Registered Charity Number 1163348 (England & Wales)

Youth entrepreneurship in the African-British Community in South-Wales

September 14, 2016

The Centre for African Entrepreneurship recently conducted a report looking into the current status of young British Africans residing in South Wales within the labour market, here are the key findings of this report. Here is a summary of all the official statistics published in the last few years relating to the employment and economic activity status of young British Africans living in Cardiff and the rest of South Wales:

 

  • Overall youth unemployment in Cardiff year ending 31st December 2015 to year ending 31st March 2016 in comparison to other areas in South Wales (Office for National Statistics, 2016).

 

 

 

 

  • One survey authorised by the House of Commons found that ethnic minorities faced levels of unemployment as high as 9.6% compared to their white counterparts 4.3% unemployment rate in the period between December 2015 and February 2016 (Delebarre, 2016).

 

  • Young Black people are doubly disadvantaged by this.

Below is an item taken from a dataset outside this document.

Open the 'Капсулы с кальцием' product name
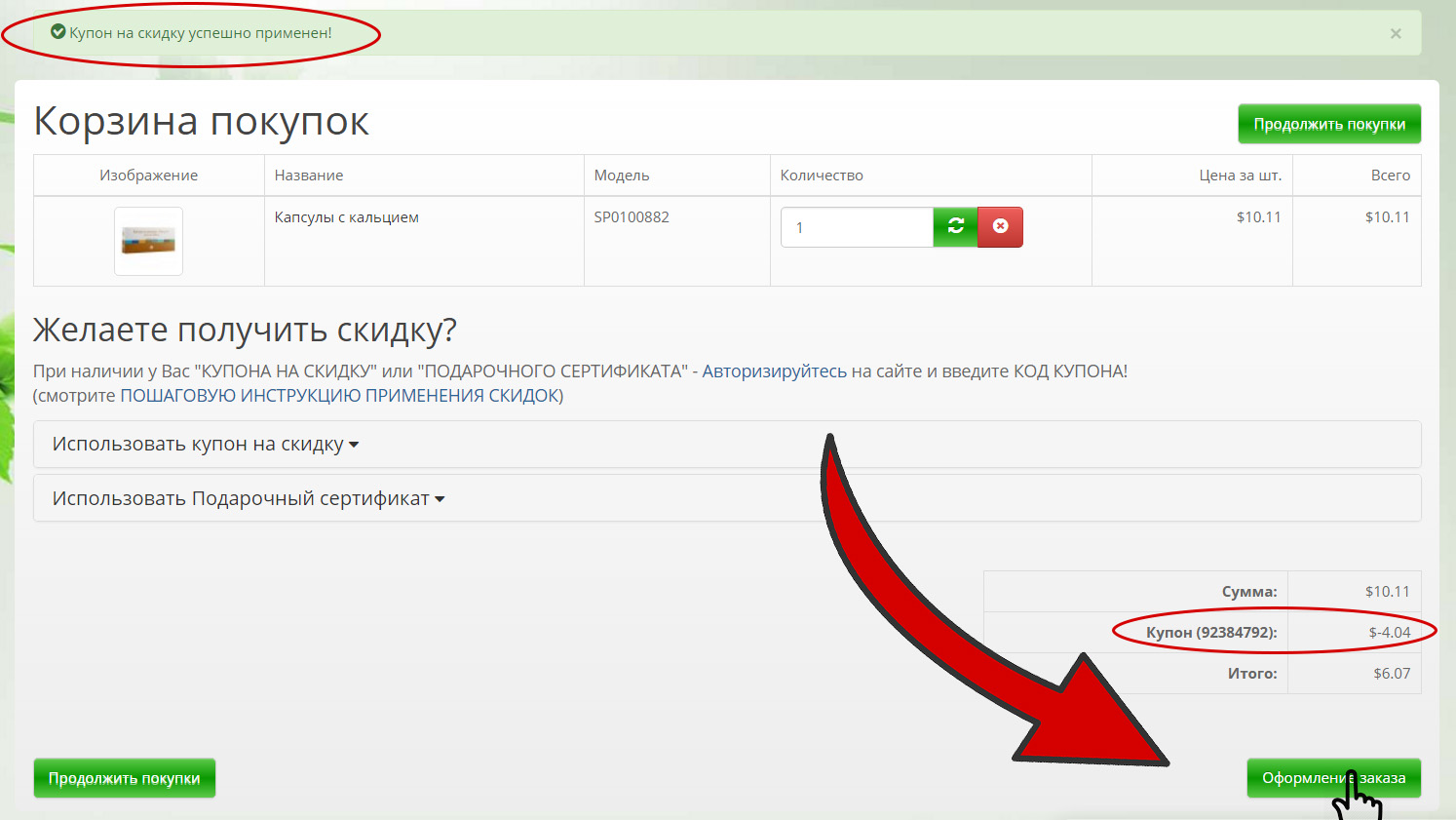Screen dimensions: 1456x820 [346, 217]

  • This is further proved by the fact that according to the 2011 National Census in Wales the percentage of economically inactive white population aged 16-24 years old is 29.26%, whereas the percentage of economically inactive black population aged 16-24 years old is 34.57% despite the black population being significantly smaller in size. This highlights the issue of this population finding it harder to enter/stay in employment, based on their race with no other variable factors.

  • From doing this research came to find a significant lack of statistical data based on this populations (young black people in south wales) activity in the labour market, suggests that not something that is being looked at let alone addressed.

 

Barriers this population face to employment:

 

Many of the youth employing industries in Britain of the past have diminished, such as manufacturing and production based businesses that had a strong culture of employing and training young apprentices.

 

Almost half of young graduates are stuck in jobs that do not require degree education, highlighting the shrinking opportunities available to young British Africans regardless of their education.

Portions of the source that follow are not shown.